I have a table of employees. The schema is something like below:

Columns: name varchar
         status varchar
         id varchar

The status could be anything from "online", "offline", "away", "busy". This table captures status of all employees at certain time, periodically.

Sample input:

Frank "online"
Toby "away"
Frank "busy"
Alice "offline"
Alex "away"
Toby "online"

I have to create a report as below:

ALex "not available"
Alice "not available"
Frank "busy"
Toby "available"

Basically the condition is that an employee will be shown as "busy", if he/she has been busy at least once, "available", if he/she has been "online" at least once and never "busy", and "not available" if he/she has never been "online" or "busy".

How to write such a query. I am absolutely a noob in SQL. Please help me.

Regards.

CodePudding user response:

I mean you can use next query:

SELECT 
    `name`,
    CASE 
        WHEN `statuses` LIKE '%busy%' THEN 'busy'
        WHEN `statuses` LIKE '%online%' AND `statuses` NOT LIKE '%busy%'   THEN 'available'
        WHEN `statuses` NOT LIKE '%online%' AND `statuses` NOT LIKE '%busy%'   THEN 'not available'
    END `status`
FROM (
    SELECT 
        `name`, 
        GROUP_CONCAT(`status`) `statuses`
    FROM eployees GROUP BY `name`
) emploees_statuses;

Test SQL query here

MSSQL use STRING_AGG instead GROUP_CONCAT;

SELECT 
    name,
    CASE 
        WHEN statuses LIKE '%busy%' THEN 'busy'
        WHEN statuses LIKE '%online%' AND statuses NOT LIKE '%busy%'   THEN 'available'
        WHEN statuses NOT LIKE '%online%' AND statuses NOT LIKE '%busy%'   THEN 'not available'
    END status
FROM (
SELECT 
    name, 
    STRING_AGG(status, ',') statuses
FROM eployees GROUP BY name
) emploees_statuses;

MSSQL STRING_AGG online

CodePudding user response:

I'm not sure I understand your post, can't you just do :

    INSERT INTO ONLINE_EMPLOYEE 
    (SELECT *
    FROM EMPLOYEE
    WHERE STATUS = 'ONLINE');

And then repeat on the other status ?

CodePudding user response:

I would do the following...

  1. Translate the statuses to integers
  • 0 = 'busy'
  • 1 = 'online'
  • NULL for the rest (to be otherwise ignored)
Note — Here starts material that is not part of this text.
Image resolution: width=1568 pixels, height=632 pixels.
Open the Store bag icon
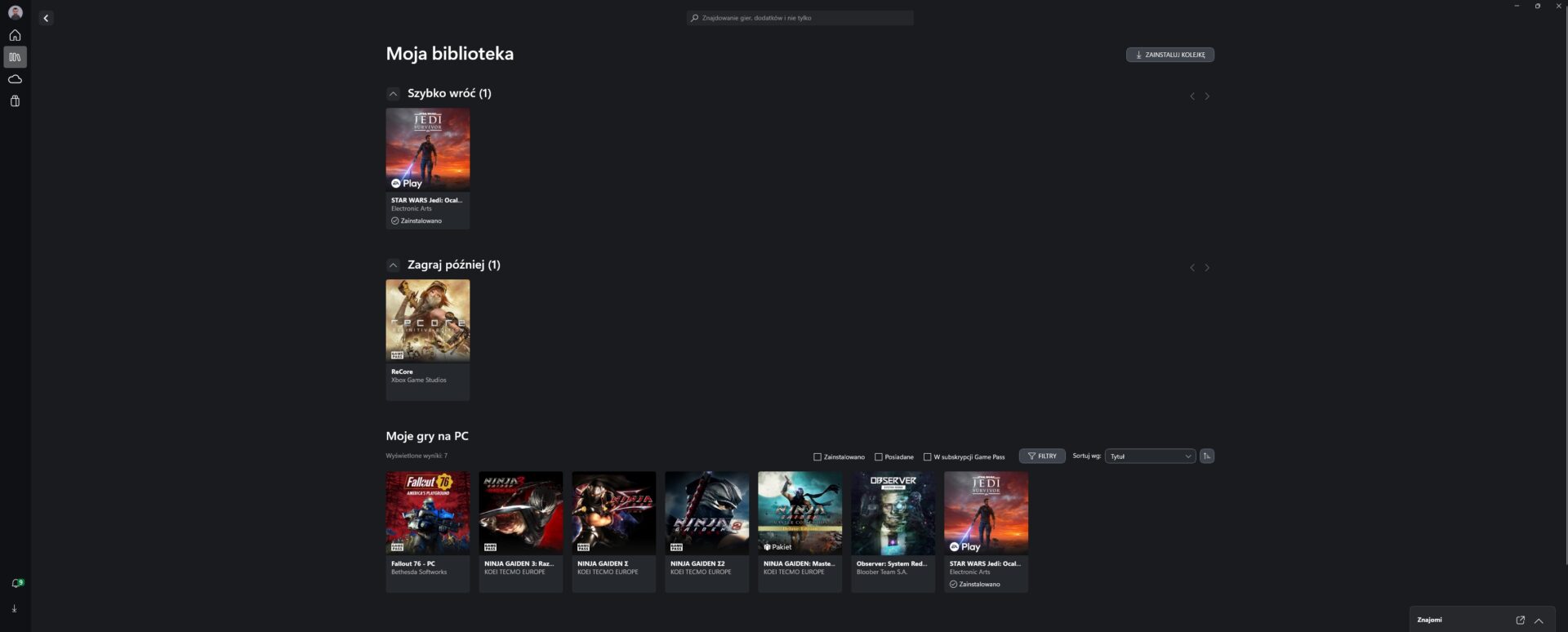tap(15, 101)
  1. The the minimum of all those integer states
  • If they've ever been 'busy' the minimum would be 0
  • Else, if they've ever been 'online' the minimum would be 1
  • Else, the minimum would be NULL

  1. Recode the integer values in to strings
  • 0 = 'busy'
  • 1 = 'available'
  • Else, 'not available'

For example...

SELECT
  name,
  CASE
    MIN(
      CASE status
        WHEN 'busy'   THEN 0
        WHEN 'online' THEN 1
      END
    )
    WHEN 0 THEN 'busy'
    WHEN 1 THEN 'available'
           ELSE 'not available' END  AS status
FROM
  employees
GROUP BY
  name

This should also work in all SQL dialects.